* **Assignment**
Reproduce the entries from the line with "Identify the location" to the line with "(178, 316)." without any changes, and give back only those lines.

* **Exercise materials**
<<<<
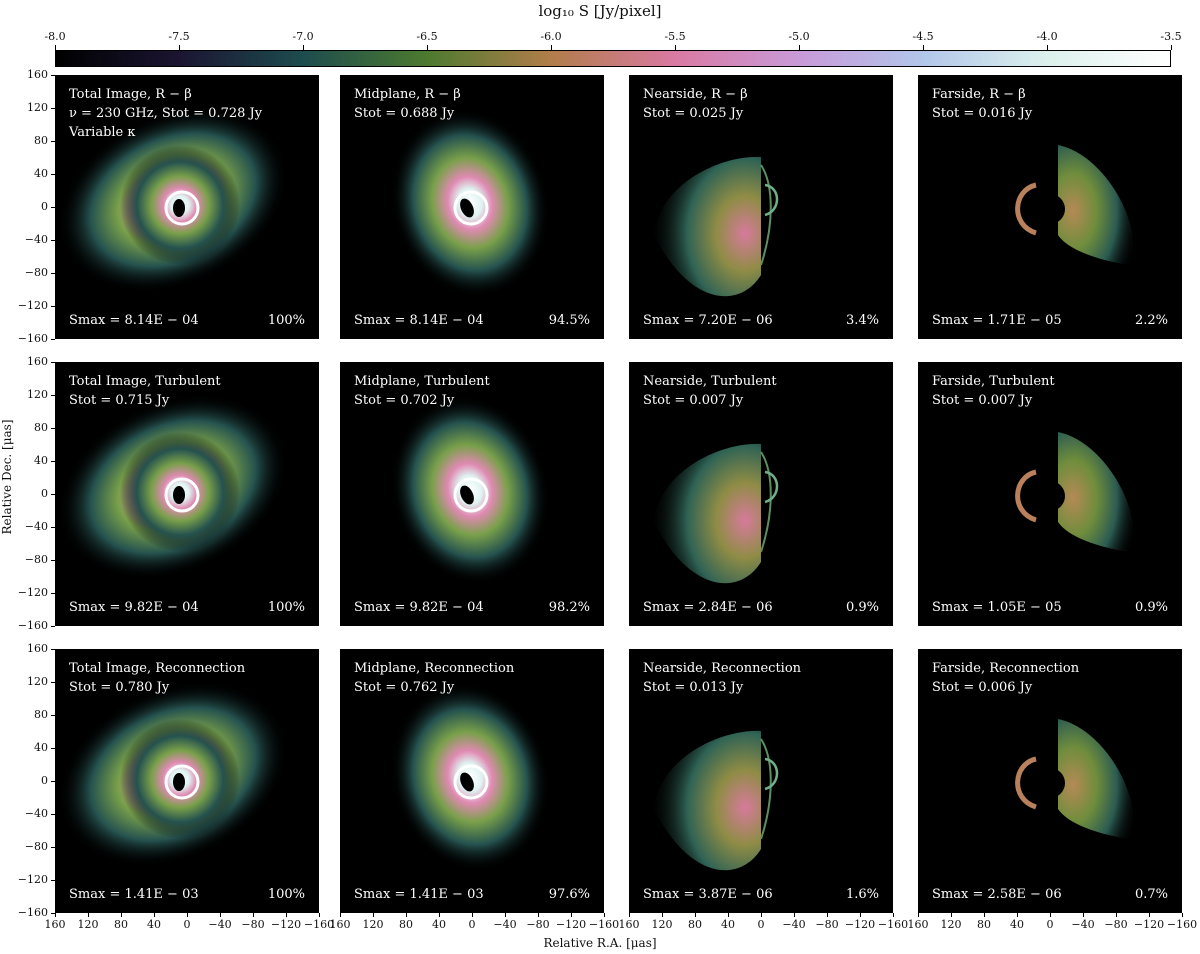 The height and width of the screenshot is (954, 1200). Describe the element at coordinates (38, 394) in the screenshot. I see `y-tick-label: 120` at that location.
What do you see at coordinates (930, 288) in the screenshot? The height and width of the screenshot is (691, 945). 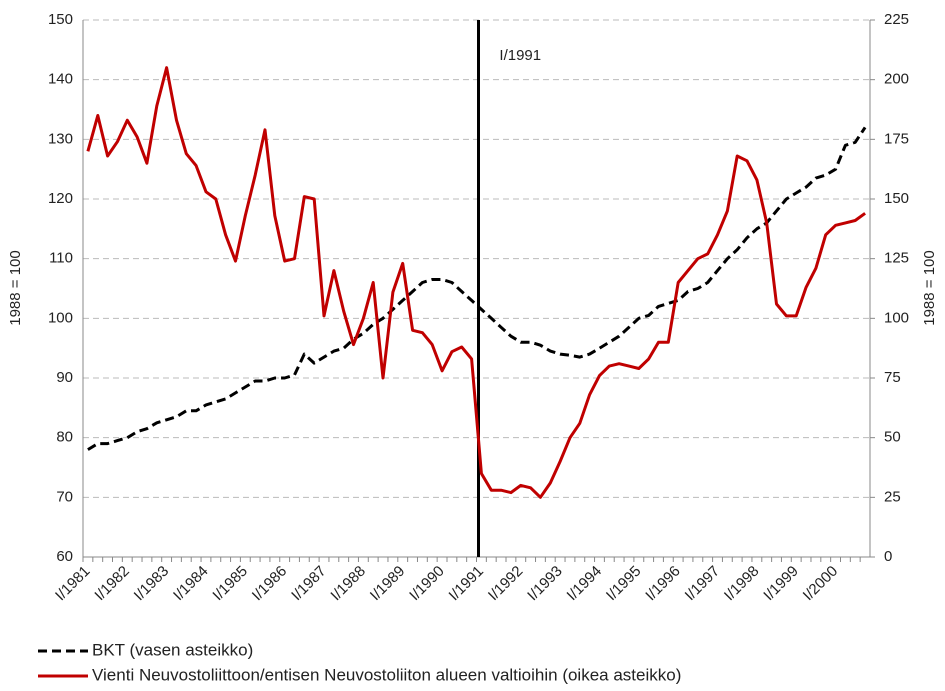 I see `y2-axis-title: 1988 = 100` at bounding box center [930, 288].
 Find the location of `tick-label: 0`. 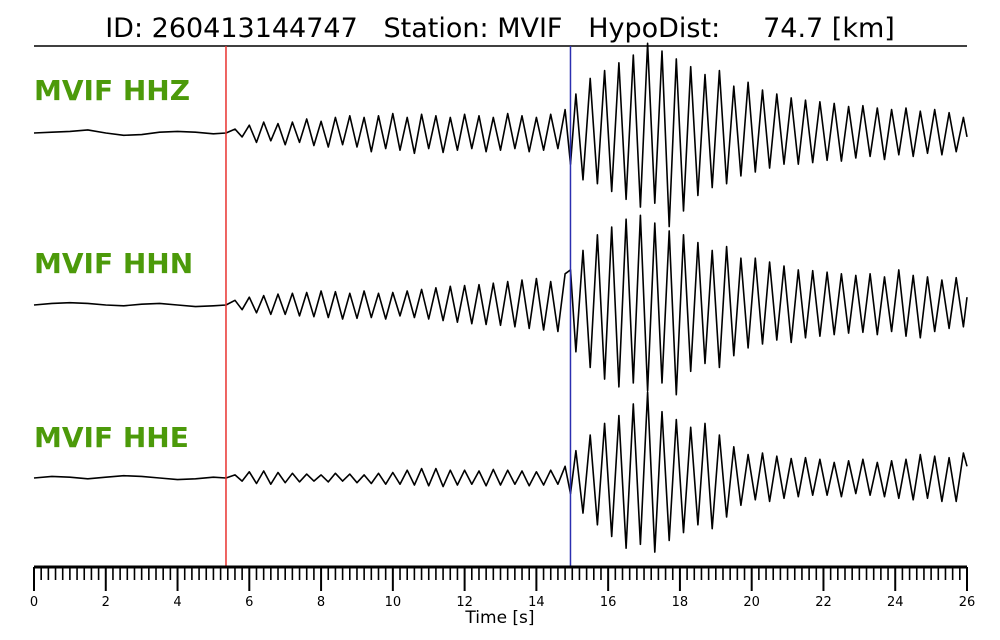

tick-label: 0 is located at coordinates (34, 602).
>>>>
<<<<
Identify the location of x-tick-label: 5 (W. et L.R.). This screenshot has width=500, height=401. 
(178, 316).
>>>>
* **Task response**
Identify the location of x-tick-label: 5 (W. et L.R.). This screenshot has width=500, height=401. 
(178, 316).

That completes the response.